Blogging With Google Docs, Part 2

January 31, 2017

Recently, I posted a blog about using Google Docs for writing and posting blog entries on themnmoores.net by hand editing the HTML generated by Google Docs. It would be helpful to refer back to that blog post for some background on the process I am trying to automate.

http://themnmoores.net/RichBlogs/BloggingUsingGoogleDocsDec242016/BloggingUsingGoogleDocs.html

This post covers the tweaks, additions, and improvements I discovered while creating Javascript code to automate the process of modifying the HTML generated by Google Docs using the “download as web page” file menu option. The HTML and Javascript code for doing this are located at:

http://themnmoores.net/FormatGoogleDocHtml/formatGoogleDocHtml.html

http://themnmoores.net/FormatGoogleDocHtml/formatGoogleDocHtmlFuncs.js

The first issue to solve was finding a Javascript framework that would allow for reading ZIP archives. In past work I have good success using jszip.js.

https://stuk.github.io/jszip/

It had been a while since I had used jszip, and in version 3.0 the framework changed to using promises for asynchronous operations. Since I do not do much Javascript development and do not really track new developments in Javascript promises was something new to me. While diving into promises it reminded me of doing asynchronous operations in iPhone development, and seems like a good way forward for Javascript. In implementing my read operation using jszip I ran into an issue. I could open the zip archive and get archive information but could not always extract a file, and figured I must be doing something wrong (which I was) but could not figure it out. Since I was hitting a bit of a dead end I figured maybe a different framework might be worth a try so I tried zip.js.

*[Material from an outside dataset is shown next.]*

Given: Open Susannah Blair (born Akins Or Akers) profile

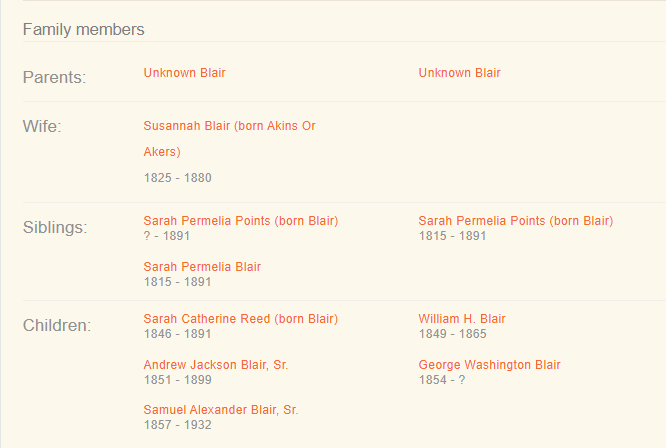Looking at the screenshot, I should [x=229, y=127].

https://gildas-lormeau.github.io/zip.js/

I was able to get things working with zip.js fairly quickly, but soon noticed that I could not debug using the Chrome developer tools on my local machine. This was due to how zip.js was loading dependent Javascript code from external files for compression/decompression. Debugging was possible if I loaded all the files to the website, but I felt this was not a good long term solution. So I abandoned zip.js and went back to jszip.js. The diversion allowed me to realized that I was trying to access a var that had gone out of scope. Hence the flaky nature of having data and not having data at times. You would think after 35 years of coding I would not make such a mistake but it seems to be one I fall into from time to time. Here is the Javascript code for reading the HTML file from the zip file Google Docs generates.

   var htmlZipFile = new JSZip();

   htmlZipFile.loadAsync(evt.target.result)
   .then(function success(zip) {
     console.log('Read zip file');
           var filesStr = "HTML Files (should only be one):<br><br> ";
     var fileNames = zip.file(/.html/);
           for (var file = 0 ; file < fileNames.length ; file++)
            {
                    filesStr += fileNames[file].name + "<br>";
            }
     document.getElementById('archiveFileContents').innerHTML = filesStr;
            
            if (fileNames.length != 1)
            {
              filesStr += "<br><b>Invalid Google Docs Save As HTML ZIP arcive!!!!</b>"
       document.getElementById('archiveFileContents').innerHTML = filesStr;
       return;
            }
            
     zip.file(fileNames[0].name).async('string', function (meta) {console.log("Generating the content, we are at " + meta.percent.toFixed(2) + " %");})
     .then(function success(content){


Once the HTML file contents have been read as a string we can do the manipulations needed to the HTML data and then write it back into the zip archive.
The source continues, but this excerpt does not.